For 3 Years, a Game Sent Your "Number" Out: How Identifiers Leak From App Tracking Tags, and How to Prevent It
Using LY Corporation's mis-transmission of ~7.1M user identifiers from three games (LINE Pokopoko and others) to an external ad tool as an entry point, we explain why identifying information leaks from an app's tracking tags and how to prevent unintended data transmission in development — what an internal identifier is, why it matters without names or phone numbers, the data-governance gap that hid it for 3y10m, plus a developer checklist and what users can do.
Table of contents
Using LY Corporation's mis-transmission of ~7.1M user identifiers from three games (LINE Pokopoko and others) to an external ad tool as an entry point, we explain why identifying information leaks from an app's tracking tags and how to prevent unintended data transmission in development — what an internal identifier is, why it matters without names or phone numbers, the data-governance gap that hid it for 3y10m, plus a developer checklist and what users can do.
A smartphone game you'd played for over three years had been quietly sending a "number" that identifies you to an outside advertising system — and it took three years and ten months for anyone to notice.
On July 13, 2026, LY Corporation (LINE Yahoo) announced and apologized that, across three games including "LINE Pokopoko," information identifying users had been mistakenly transmitted to an external advertising tool — about 7.1 million records. Many people are puzzled here: "What leaked wasn't a name or a phone number, but a string called an 'internal identifier.'" So why is this a problem? And with no attack involved, how does one company's misconfiguration keep users' information flowing outward for over three years?
Using that case as an entry point, this article works through two more universal questions — "why does user-identifying information leak from an app's 'tracking tags'?" and "how do you prevent this 'unintended data transmission' in development?" — from a hands-on app and analytics-infrastructure perspective. So it reaches both ordinary players and the developers who build apps, every technical term comes with a one-line plain explanation.
What you'll learn
- ・What an "internal identifier" is, and why it's a concern even without names or phone numbers
- ・How information leaks from an app's tracking tags, and why it went unnoticed for 3+ years
- ・A practical checklist for preventing "unintended data transmission" in development
What happened — identifying data flowed from three games for 3 years 10 months
First, the disclosed facts in order. All of the following is based on LY Corporation's official announcement, with no speculation added.
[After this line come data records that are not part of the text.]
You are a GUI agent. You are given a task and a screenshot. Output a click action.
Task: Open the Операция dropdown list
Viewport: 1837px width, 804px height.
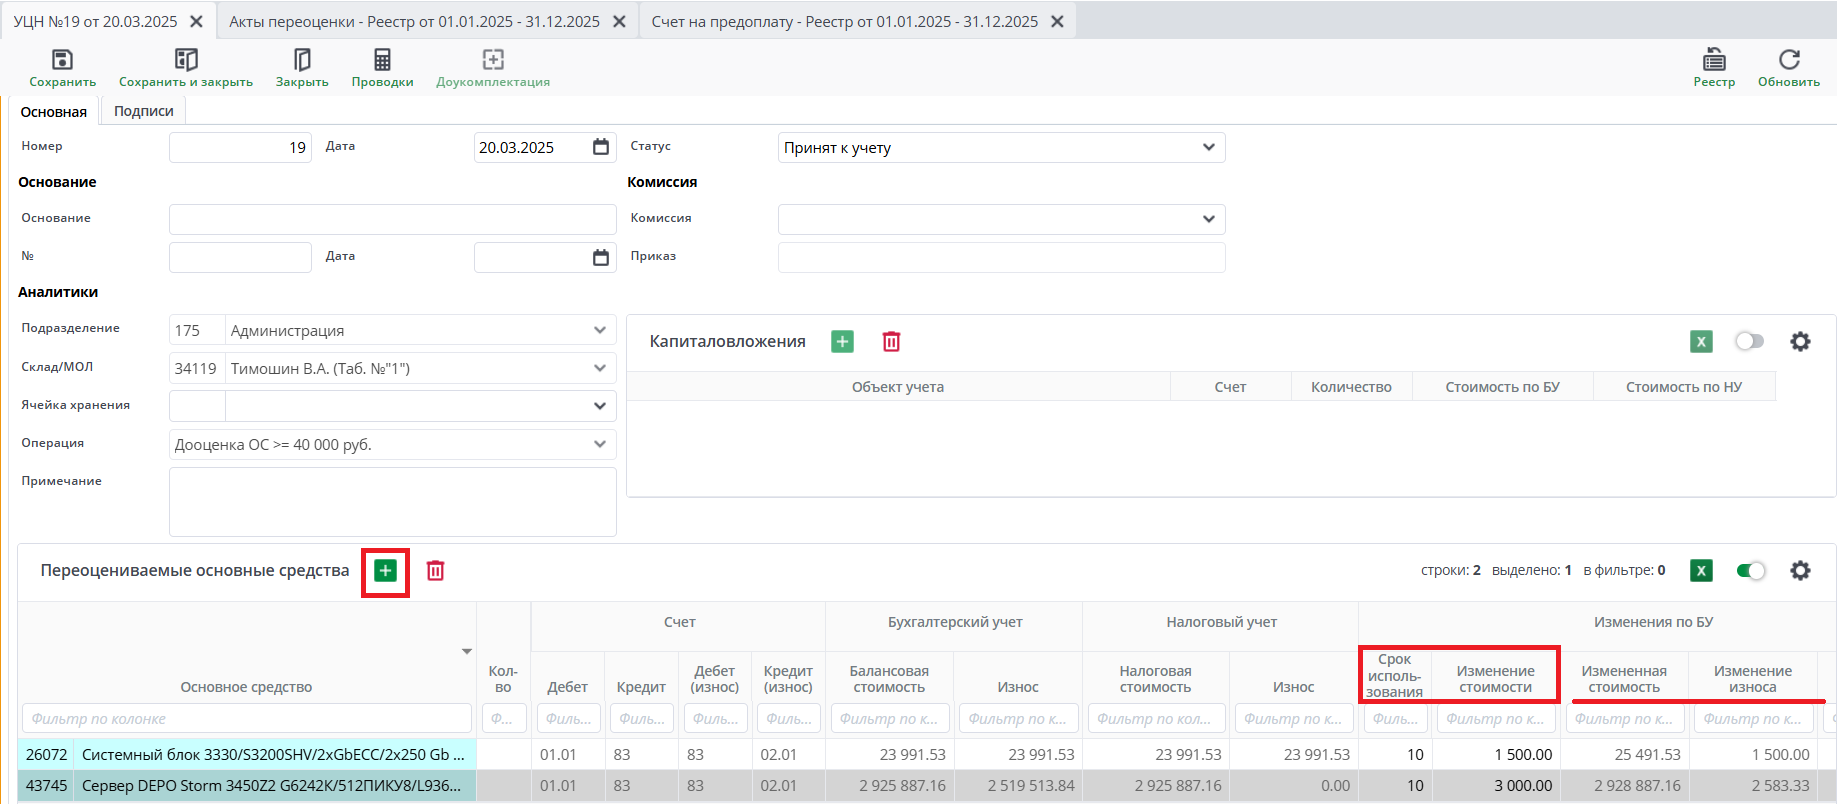coord(599,444)
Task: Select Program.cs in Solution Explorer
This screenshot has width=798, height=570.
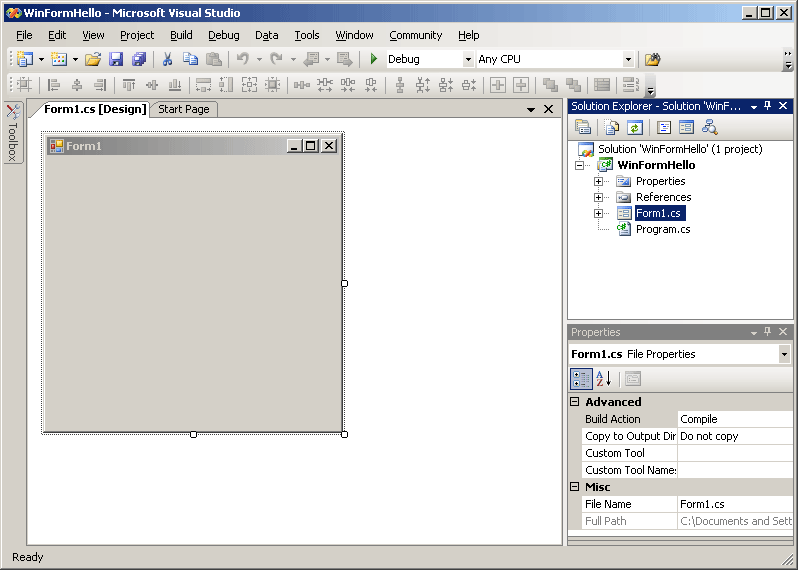Action: click(662, 229)

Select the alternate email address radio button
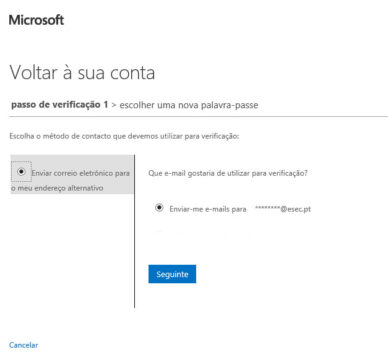point(21,172)
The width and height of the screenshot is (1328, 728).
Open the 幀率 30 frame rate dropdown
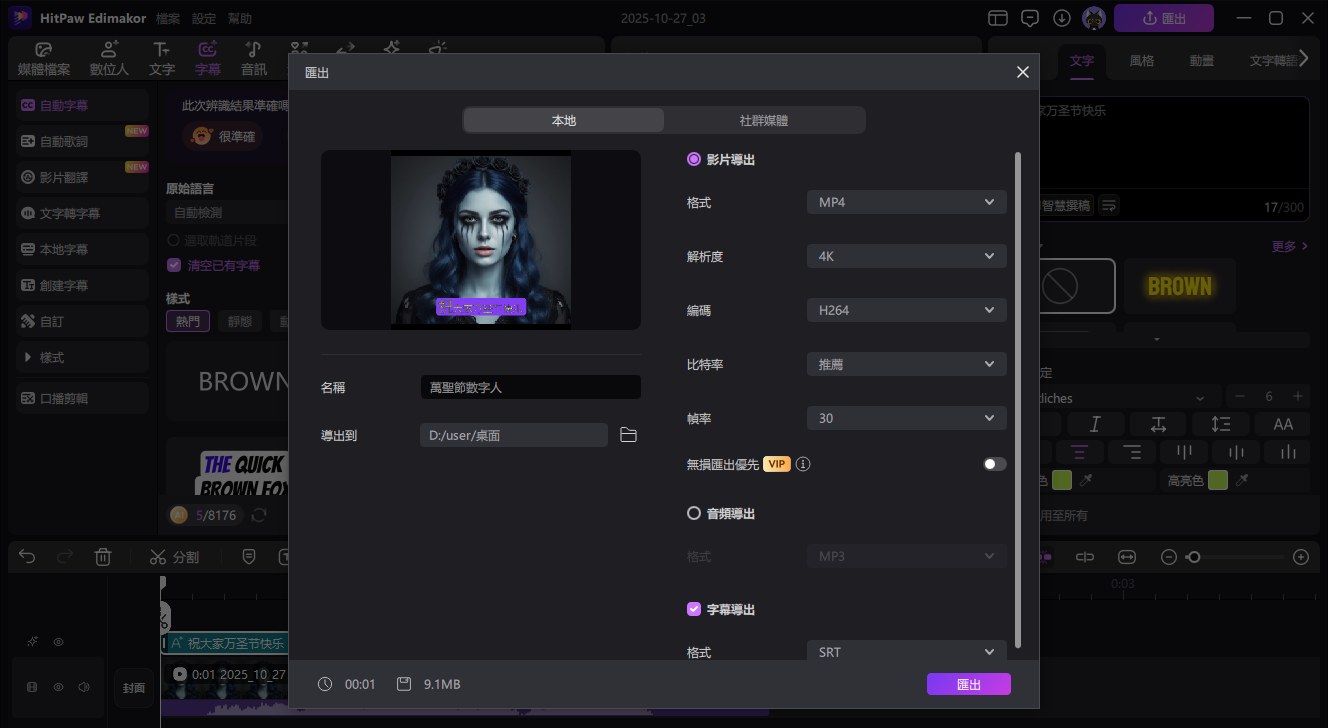tap(905, 417)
| App | Records (approx.) | Transmission period |
|---|---|---|
| LINE Pokopoko | ~5.47 million | 2022/5/25–2026/4/2 |
| LINE PokopanTown | ~790,000 | 2022/5/25–2026/4/3 |
| LINE Pokopan (service ended) | ~840,000 | 2022/5/25–2025/6/11 |
| Total | ~7.1 million | ~6.1 million unique users |
The sequence is simple. Transmission to the external advertising tool began on May 25, 2022; LY Corporation discovered the problem and began investigating on April 1, 2026, and completed a fix to stop the transmission on April 3. In other words, for about three years and ten months, identifying information that should not have been sent was automatically transmitted from users' devices. The total was about 7.1 million records; the actual number of users, excluding duplicates, was about 6.1 million (of which about 5.74 million were in Japan).
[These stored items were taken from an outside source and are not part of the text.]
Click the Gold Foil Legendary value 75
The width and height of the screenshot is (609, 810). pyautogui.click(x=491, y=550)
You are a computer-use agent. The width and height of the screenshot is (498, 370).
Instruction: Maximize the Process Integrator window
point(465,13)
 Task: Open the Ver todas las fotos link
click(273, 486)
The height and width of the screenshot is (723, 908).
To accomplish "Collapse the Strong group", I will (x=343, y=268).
Crucially, this was not an external attack (unauthorized access). LY Corporation explains the cause as follows: when the settings of the external advertising-measurement tool were changed, an "internal identifier" that should not be sent was automatically transmitted from users' devices, and this happened because setting verification was insufficient at both the company and its partner. It wasn't stolen by an attacker — they had, by their own hand, put it into a "send" configuration. That is the essence of this case, and the point we dig into from the next section. Note that the external tool provider has already deleted the information, and no unauthorized use or secondary damage has been confirmed (all per the official announcement).
What is an "internal identifier" — why is it a problem without names or phone numbers?
This is where many get stuck. What leaked was not a name, address, phone number, or credit card number, but a random string called an "internal identifier." And yet it's news, and the company apologizes. Why? Resolving this apparent contradiction is the heart of this article.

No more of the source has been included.